The episode opens with the main characters on the black ship.  Soon, they receive a transmission from the second-in-command of the battle fleet, who makes a report to Zaphod, believing him to be the Admiral.  This is considered confusing as Zaphod was just presumed to be the Admiral, despite bearing no resemblance to the second-in-command, who looked like a leopard.

Shortly afterward, they receive another transmission, this time with Trillian in the chair.  The second-in-command, who now looks like a shoebox, assumes that Trillian is the Admiral.

They look up the name "Haggunenon", spoken by the second-in-command, in the Guide, and discover that they are a race of xenophobic shape-shifters.  They realise that the Admiral is in fact on the ship, but had shapeshifted.  It becomes a "carbon copy" of the Ravenous Bugblatter Beast of Traal.  The group split up, Arthur and Ford taking one escape capsule and Zaphod and Trillian attempting to take another.

Arthur notices that the other escape capsule isn't escaping, and presses a button in his escape capsule that ends up teleporting him and Ford to a strange spaceship. Meanwhile, Zaphod, Trillian and Marvin are all eaten by the copy of the Ravenous Bugblatter Beast of Traal, with Marvin's leg coming off in the process, and Zaphod's second head is revealed to know French (via an ad-lib by Mark Wing-Davey). This is the last appearance of the character of Trillian until the Tertiary Phase.

The spaceship to which Ford and Arthur have teleported, marked as "Golgafrincham Ark Fleet, Ship B" is filled with bodies, such as frozen telephone sanitisers, hairdressers, and advertising account executives.  Whilst inspecting the bodies, they are captured by Number Two, the third-in-command of the ship, who takes them to the bridge.

Here, they meet the Captain (who is taking a bath in a large bathtub in the bridge, and has been for several years).  He reluctantly grants permission to Number Two to interrogate Arthur and Ford, and asks him to find out what they want to drink.

Conversing with the Captain, they discover that the bodies are not, as they believed, dead, but frozen.  They are intending to colonise another planet, because their original planet was "doomed".  The "A Ark" was supposed to contain leaders, the "C Ark" to contain workers, and the "B Ark" to contain middle-men.  It becomes apparent that the stories of impending doom were nonsense, and the A Ark and C Ark were never launched.

The story resumes some months later, with a meeting of the Colonisation Committee.  Reports to the Committee include an update on the development of the wheel (it is unclear what colour it should be), and a documentary about the native cave-men of the planet, who have started to die out since the arrival of the Golgafrinchams.

Ford explains that they had done some research on the planet, and that it will last only two million years (but not why - because it is the pre-history of the Earth, and is thus due to be destroyed by the Vogons in two million years time).

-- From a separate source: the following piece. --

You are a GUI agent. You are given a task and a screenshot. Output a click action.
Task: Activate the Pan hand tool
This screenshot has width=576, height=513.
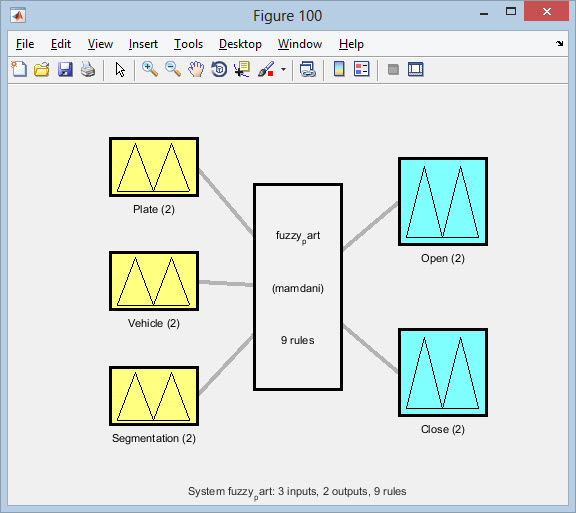pos(196,69)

Arthur attempts to teach the cave-men Scrabble, in order to try to stop the Golgafrinchams supplanting them.  The cave-man spells out "FORTY TWO" on the scrabble board, and Ford and Arthur realise that the program must have gone wrong because of the arrival of the Golgafrinchams.  They decide to use the same technique (of choosing scrabble letters) randomly to find out what the question in Arthur's brainwave patterns is, although it might be wrong anyway.

The question in his brain is revealed as "WHAT DO YOU GET IF YOU MULTIPLY SIX BY NINE".  The episode ends as they decide to rejoin the Golgafrincham colony, and lament the inevitable eventual destruction of the Earth.

The regular ending music is replaced with "What a Wonderful World" by Louis Armstrong.

Music: Oxygène by Jean Michel Jarre; Volumina by György Ligeti; Volkstanz from Einsteig by Gruppe Between.

The Secondary Phase

What became "Fit the Seventh" actually started as a "Christmas Special" episode, and an early draft included a reference to the holiday, though the episode, as transmitted, does not. Five further episodes, to complete the second series (later retitled "The Secondary Phase") were commissioned in May 1979. These final five episodes (the last on radio until 2004) were 'stripped,' or broadcast on each of five days in a single week in January 1980.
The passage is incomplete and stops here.